§414D-160  Authority to indemnify.  (a)  Except as provided in subsection (d), a corporation may indemnify a former or current director made a party to a proceeding by reason of the fact that the individual was or is a director, against liability incurred in the proceeding if:

     (1)  The individual conducted the individual's self in good faith; and

     (2)  The individual reasonably believed:

          (A)  In the case of conduct in an official capacity, that the individual's conduct was in the corporation's best interests;

          (B)  In all other cases, the individual's conduct, at a minimum, did not oppose the corporation's best interests; and

     (3)  In the case of any criminal proceeding, the individual had no reasonable cause to believe the individual's conduct was unlawful.
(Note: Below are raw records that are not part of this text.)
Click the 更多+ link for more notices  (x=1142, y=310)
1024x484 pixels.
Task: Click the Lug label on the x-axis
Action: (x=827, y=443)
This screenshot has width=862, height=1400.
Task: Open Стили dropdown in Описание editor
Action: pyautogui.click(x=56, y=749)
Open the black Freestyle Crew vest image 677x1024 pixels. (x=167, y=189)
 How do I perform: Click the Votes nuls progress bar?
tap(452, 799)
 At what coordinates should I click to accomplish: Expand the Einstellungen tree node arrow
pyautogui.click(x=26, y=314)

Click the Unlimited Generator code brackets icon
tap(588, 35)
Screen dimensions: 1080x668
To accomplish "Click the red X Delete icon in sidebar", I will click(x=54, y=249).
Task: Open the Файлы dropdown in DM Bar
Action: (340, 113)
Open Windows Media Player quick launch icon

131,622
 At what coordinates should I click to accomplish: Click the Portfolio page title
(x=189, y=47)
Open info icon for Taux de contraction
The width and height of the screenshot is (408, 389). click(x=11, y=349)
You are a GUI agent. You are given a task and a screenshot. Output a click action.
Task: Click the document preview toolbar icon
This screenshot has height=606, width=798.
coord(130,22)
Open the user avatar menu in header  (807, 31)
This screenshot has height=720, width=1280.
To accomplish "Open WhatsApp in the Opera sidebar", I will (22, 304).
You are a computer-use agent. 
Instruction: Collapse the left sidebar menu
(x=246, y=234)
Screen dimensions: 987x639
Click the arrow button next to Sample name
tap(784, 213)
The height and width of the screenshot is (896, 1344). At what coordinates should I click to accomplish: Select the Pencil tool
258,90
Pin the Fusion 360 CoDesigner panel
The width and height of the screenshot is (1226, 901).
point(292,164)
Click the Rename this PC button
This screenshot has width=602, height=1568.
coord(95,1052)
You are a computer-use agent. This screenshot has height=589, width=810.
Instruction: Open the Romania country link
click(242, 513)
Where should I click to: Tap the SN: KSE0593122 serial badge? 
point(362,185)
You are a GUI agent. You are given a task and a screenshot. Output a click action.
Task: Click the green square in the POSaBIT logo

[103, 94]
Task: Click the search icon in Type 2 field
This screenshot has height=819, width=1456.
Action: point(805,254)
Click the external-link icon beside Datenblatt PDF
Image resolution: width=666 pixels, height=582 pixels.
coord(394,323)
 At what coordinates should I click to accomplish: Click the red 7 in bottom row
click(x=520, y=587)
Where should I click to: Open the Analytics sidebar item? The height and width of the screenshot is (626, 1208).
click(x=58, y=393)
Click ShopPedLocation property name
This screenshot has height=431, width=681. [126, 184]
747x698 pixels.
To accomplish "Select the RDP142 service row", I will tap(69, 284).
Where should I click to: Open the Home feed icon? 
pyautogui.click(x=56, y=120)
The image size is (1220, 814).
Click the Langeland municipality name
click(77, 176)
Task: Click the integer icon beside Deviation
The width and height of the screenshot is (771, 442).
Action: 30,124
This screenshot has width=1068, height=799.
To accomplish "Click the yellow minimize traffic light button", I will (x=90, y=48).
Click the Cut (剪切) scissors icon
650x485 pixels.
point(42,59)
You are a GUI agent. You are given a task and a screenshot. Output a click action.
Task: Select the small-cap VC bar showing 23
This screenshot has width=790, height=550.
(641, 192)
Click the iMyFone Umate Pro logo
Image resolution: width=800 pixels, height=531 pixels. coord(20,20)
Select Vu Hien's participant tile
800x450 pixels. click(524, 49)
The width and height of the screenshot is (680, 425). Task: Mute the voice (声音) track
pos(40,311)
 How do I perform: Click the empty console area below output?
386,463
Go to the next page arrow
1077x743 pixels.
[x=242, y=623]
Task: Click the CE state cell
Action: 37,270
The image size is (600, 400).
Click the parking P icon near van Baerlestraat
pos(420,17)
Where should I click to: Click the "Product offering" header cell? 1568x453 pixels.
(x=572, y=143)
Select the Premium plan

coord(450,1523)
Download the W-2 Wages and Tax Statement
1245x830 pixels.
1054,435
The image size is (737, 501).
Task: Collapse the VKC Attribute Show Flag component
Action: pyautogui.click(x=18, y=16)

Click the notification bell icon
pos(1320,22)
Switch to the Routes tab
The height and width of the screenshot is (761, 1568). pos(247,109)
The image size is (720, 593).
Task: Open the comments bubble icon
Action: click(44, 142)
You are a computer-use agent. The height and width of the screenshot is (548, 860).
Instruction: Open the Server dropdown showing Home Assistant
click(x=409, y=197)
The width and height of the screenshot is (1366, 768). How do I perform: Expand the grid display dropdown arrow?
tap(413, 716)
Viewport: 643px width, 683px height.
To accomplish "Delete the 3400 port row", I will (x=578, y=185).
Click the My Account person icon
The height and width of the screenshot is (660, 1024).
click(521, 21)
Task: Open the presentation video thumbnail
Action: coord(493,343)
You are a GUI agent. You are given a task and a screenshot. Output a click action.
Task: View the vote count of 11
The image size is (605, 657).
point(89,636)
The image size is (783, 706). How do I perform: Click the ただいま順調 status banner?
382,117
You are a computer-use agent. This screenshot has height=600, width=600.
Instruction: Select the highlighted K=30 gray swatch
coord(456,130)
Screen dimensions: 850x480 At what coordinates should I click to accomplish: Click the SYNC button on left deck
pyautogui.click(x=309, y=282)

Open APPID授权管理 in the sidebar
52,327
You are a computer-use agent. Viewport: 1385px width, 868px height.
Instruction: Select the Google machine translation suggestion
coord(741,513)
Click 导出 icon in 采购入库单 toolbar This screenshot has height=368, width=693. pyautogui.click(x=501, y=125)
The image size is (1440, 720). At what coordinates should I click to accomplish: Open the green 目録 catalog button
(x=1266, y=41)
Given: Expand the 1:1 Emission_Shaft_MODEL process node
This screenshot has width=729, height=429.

     (b)  A director's conduct with respect to an employee benefit plan for a purpose the director reasonably believed to be in the interests of the participants in and beneficiaries of the plan is conduct that satisfies the requirements of subsection (a)(2)(B).

     (c)  The termination of a proceeding by judgment, order, settlement, conviction, or upon a plea of nolo contendere or its equivalent, is not by itself determinative of a director's failure to meet the standard of conduct described in this section.

     (d)  A corporation may not indemnify a director's liability under this section where the director's liability has been determined:

     (1)  In connection with a proceeding by or in the right of the corporation; or

     (2)  In connection with any other proceeding whether or not involving action in an official capacity, in which the director was found liable on the basis of the director's improper receipt of a personal benefit.

     (e)  Indemnification permitted under this section in connection with a proceeding by or in the right of the corporation is limited to reasonable expenses incurred in connection with the proceeding. [L 2001, c 105, pt of §1; am L 2008, c 54, §4]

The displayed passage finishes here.